Behind him was a view out to the Tuileries Gardens. In the distance stood the Eiffel Tower. The room was carpeted in pale green and there were several doors leading off into other rooms. In the center of the room behind Göring a table had been set with a white cloth and silver cutlery. A bottle of white wine was chilling in a bucket beside the table.

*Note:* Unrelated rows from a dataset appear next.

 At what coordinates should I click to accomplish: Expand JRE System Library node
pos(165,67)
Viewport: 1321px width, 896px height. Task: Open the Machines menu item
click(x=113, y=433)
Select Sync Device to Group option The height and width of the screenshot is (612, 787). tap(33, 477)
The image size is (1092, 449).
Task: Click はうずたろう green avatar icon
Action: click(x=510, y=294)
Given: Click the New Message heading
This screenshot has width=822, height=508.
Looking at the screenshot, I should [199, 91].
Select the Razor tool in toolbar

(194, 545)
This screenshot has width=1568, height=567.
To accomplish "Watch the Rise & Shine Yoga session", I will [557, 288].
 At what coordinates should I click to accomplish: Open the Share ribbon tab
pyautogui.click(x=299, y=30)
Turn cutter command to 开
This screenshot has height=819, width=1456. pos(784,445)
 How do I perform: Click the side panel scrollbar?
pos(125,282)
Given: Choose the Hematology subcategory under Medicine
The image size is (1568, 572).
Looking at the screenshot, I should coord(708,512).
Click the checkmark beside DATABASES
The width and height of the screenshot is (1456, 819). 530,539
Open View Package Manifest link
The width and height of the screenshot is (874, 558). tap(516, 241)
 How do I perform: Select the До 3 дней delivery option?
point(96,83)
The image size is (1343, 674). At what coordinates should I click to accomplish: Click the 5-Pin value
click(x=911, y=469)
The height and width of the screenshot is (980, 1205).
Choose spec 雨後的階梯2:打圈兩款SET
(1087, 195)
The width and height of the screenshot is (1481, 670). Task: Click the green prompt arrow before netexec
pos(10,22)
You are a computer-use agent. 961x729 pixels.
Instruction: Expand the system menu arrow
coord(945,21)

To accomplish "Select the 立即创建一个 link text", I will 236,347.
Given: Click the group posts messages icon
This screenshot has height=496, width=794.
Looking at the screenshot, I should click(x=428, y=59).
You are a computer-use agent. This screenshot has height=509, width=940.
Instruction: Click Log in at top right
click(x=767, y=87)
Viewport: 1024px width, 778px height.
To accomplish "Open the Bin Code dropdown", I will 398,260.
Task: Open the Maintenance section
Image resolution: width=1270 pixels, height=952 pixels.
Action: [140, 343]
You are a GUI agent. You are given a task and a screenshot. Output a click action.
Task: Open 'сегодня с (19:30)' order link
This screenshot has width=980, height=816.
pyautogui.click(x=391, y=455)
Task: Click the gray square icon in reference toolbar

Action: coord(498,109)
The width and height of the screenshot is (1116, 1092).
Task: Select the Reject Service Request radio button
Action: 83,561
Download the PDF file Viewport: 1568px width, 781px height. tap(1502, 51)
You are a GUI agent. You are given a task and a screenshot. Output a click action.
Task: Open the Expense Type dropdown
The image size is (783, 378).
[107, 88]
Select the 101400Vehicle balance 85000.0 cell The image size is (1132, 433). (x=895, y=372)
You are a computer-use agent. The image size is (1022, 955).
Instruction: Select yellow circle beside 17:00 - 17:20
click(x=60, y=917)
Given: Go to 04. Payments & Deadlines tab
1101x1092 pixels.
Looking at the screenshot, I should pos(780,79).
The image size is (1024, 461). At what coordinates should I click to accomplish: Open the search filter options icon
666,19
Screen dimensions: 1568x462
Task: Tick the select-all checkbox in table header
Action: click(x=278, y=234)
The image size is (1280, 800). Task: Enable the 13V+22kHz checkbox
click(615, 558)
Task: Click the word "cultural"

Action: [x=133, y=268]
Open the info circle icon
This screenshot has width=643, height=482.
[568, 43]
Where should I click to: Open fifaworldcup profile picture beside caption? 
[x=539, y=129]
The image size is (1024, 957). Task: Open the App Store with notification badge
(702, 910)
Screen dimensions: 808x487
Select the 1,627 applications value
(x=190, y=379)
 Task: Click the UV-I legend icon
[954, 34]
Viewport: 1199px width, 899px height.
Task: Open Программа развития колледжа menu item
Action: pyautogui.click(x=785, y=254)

Dietrich straightened his back in a fast and almost violent gesture, as if an electric current had rushed painfully down the length of his spine. He cracked the heels of his boots together in one precise movement.
“Thomas.” Göring’s voice was deep and slightly drawling. He shook Dietrich’s hand, placing his left hand over their hands when they were shaking. “You are as obnoxious as ever. Can’t I even take a nap?”
“Yes, Herr Reichsmarschall. Of course.”
I waited for Göring to tell Dietrich to call him something else, Hermann or something. But Göring seemed to like calling Dietrich by his first name and being called “Herr Reichsmarschall” in return.